DO THIS:
Give back the lines below verbatim, leaving out the pictures.

INFORMATION SHOWN:
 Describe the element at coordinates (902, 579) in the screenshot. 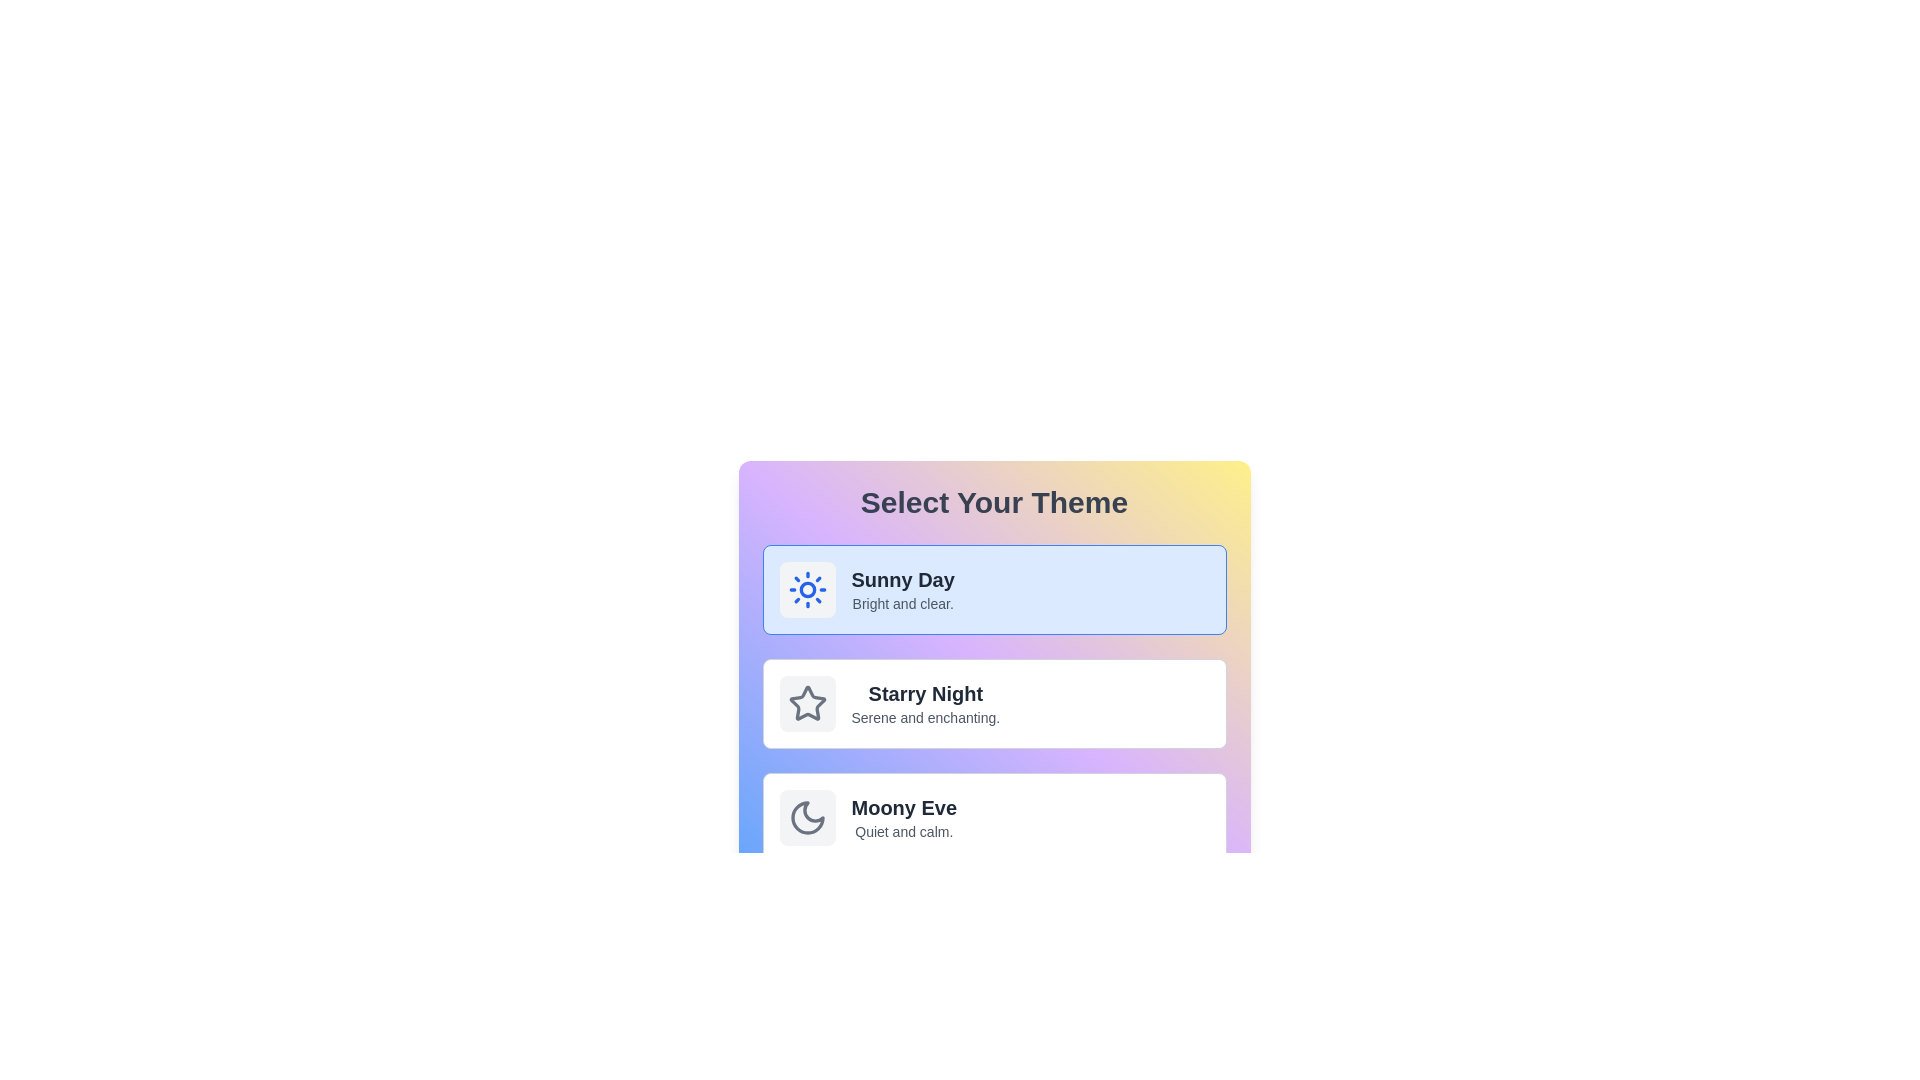

I see `the title text element of the theme option` at that location.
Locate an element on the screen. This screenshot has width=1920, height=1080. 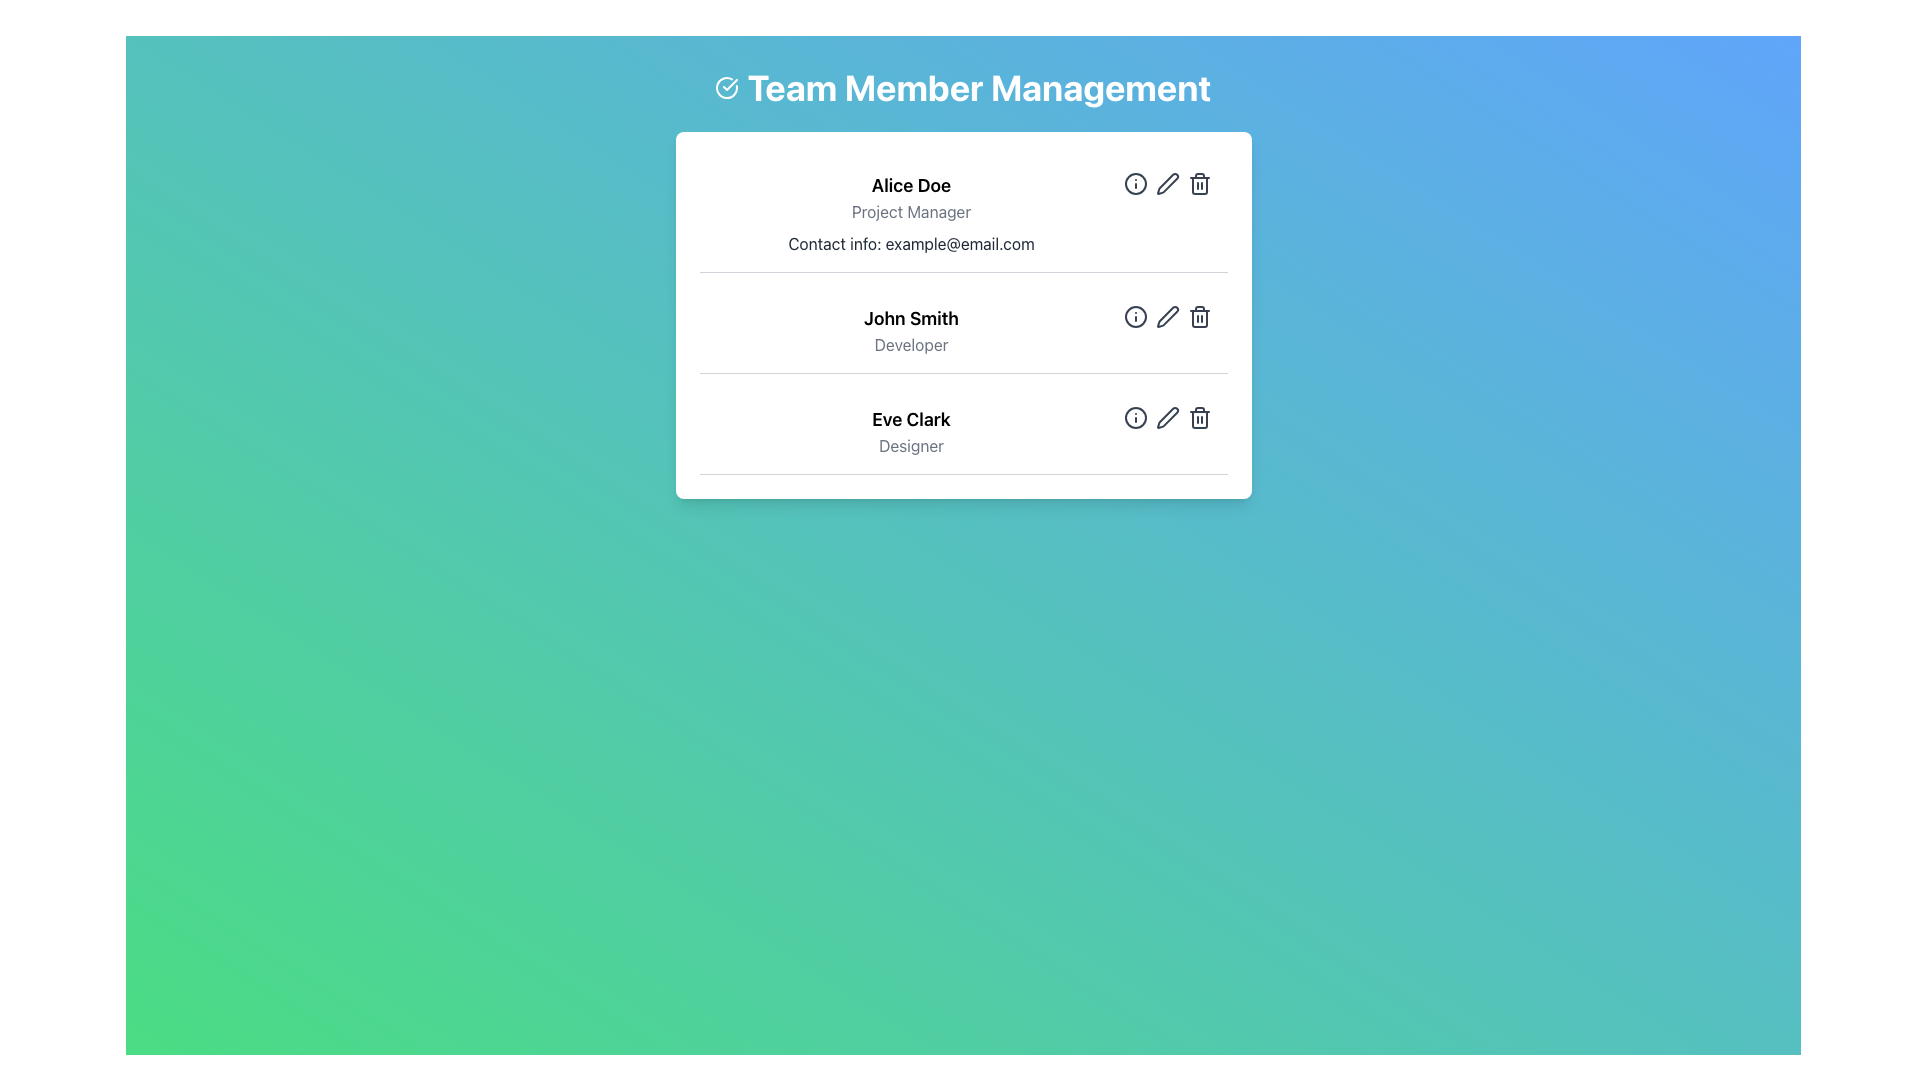
the identification block displaying 'Eve Clark' and the title 'Designer', positioned in the third card of the team members list is located at coordinates (910, 431).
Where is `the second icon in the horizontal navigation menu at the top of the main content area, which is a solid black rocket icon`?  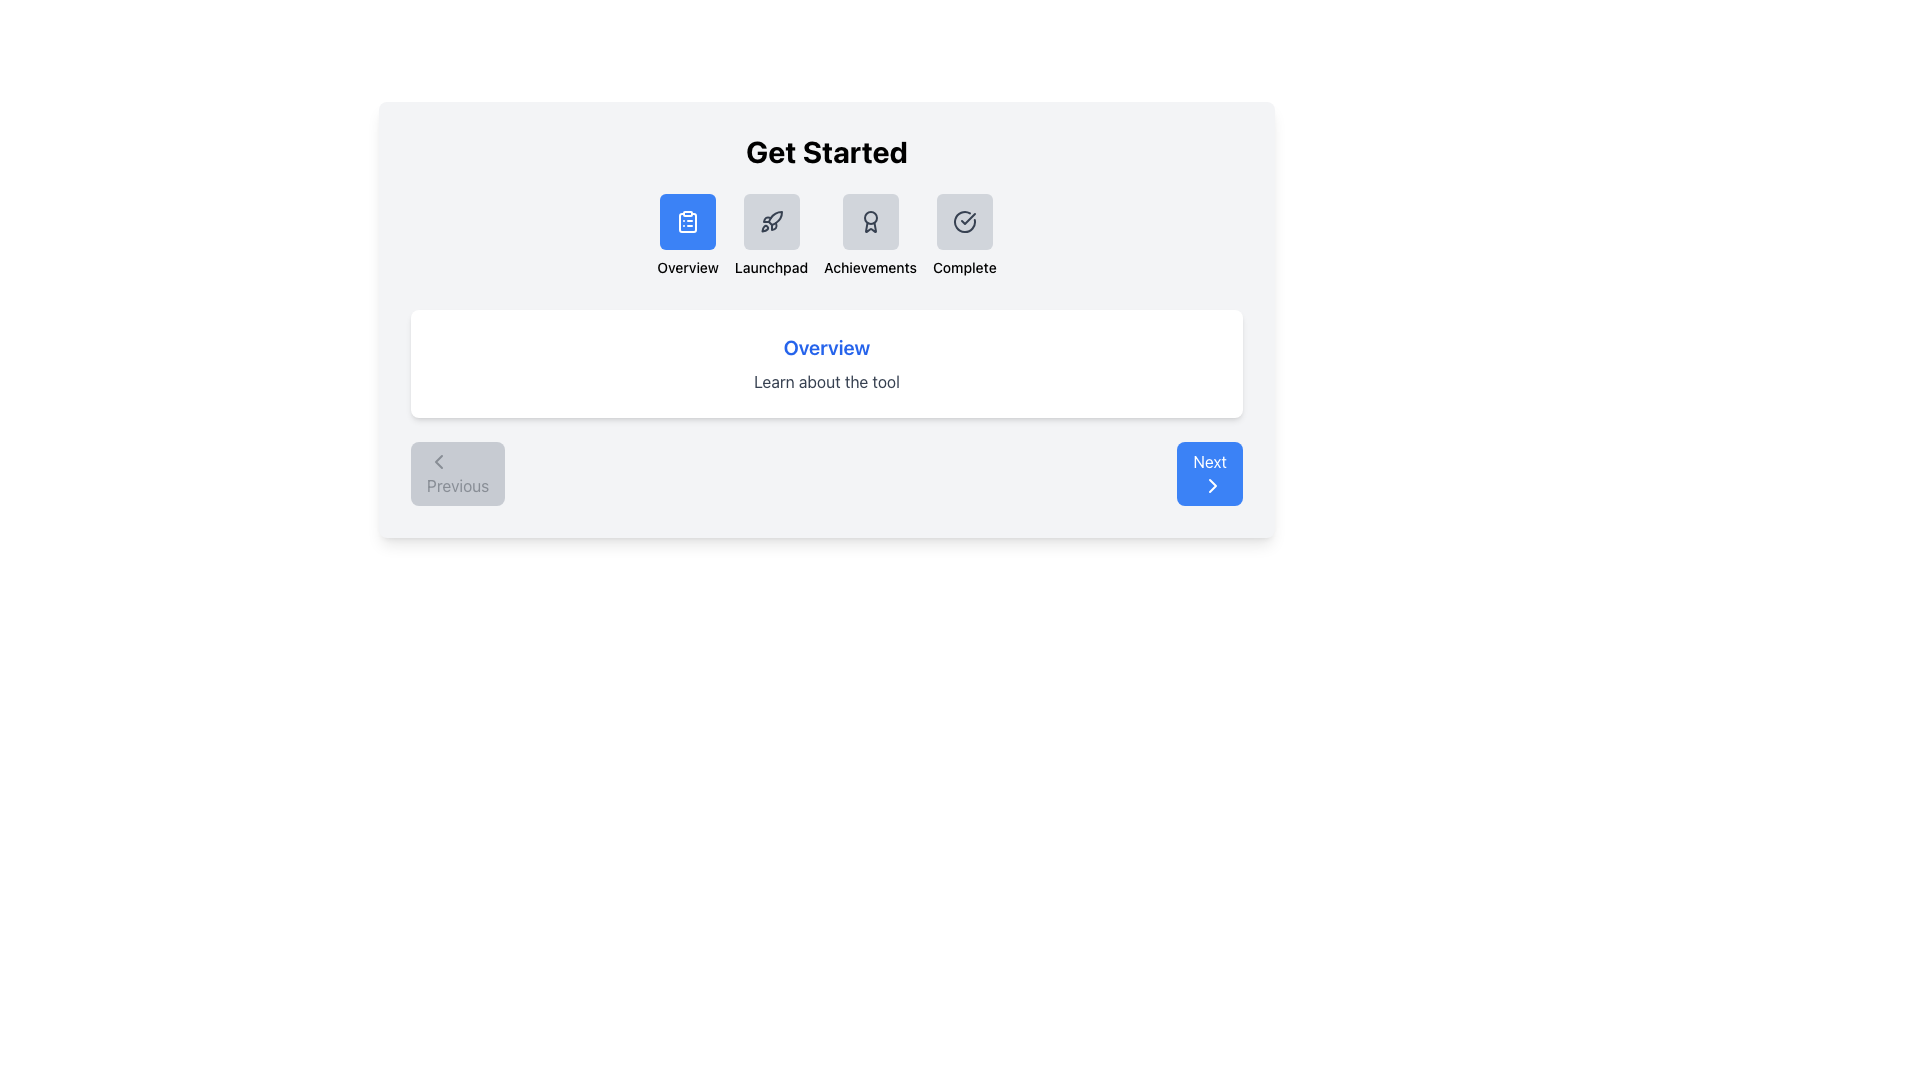
the second icon in the horizontal navigation menu at the top of the main content area, which is a solid black rocket icon is located at coordinates (770, 222).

EXERCISE OUTPUT:
 Describe the element at coordinates (902, 579) in the screenshot. 

I see `the title text element of the theme option` at that location.
Locate an element on the screen. This screenshot has width=1920, height=1080. 
the identification block displaying 'Eve Clark' and the title 'Designer', positioned in the third card of the team members list is located at coordinates (910, 431).
Where is `the second icon in the horizontal navigation menu at the top of the main content area, which is a solid black rocket icon`?  
the second icon in the horizontal navigation menu at the top of the main content area, which is a solid black rocket icon is located at coordinates (770, 222).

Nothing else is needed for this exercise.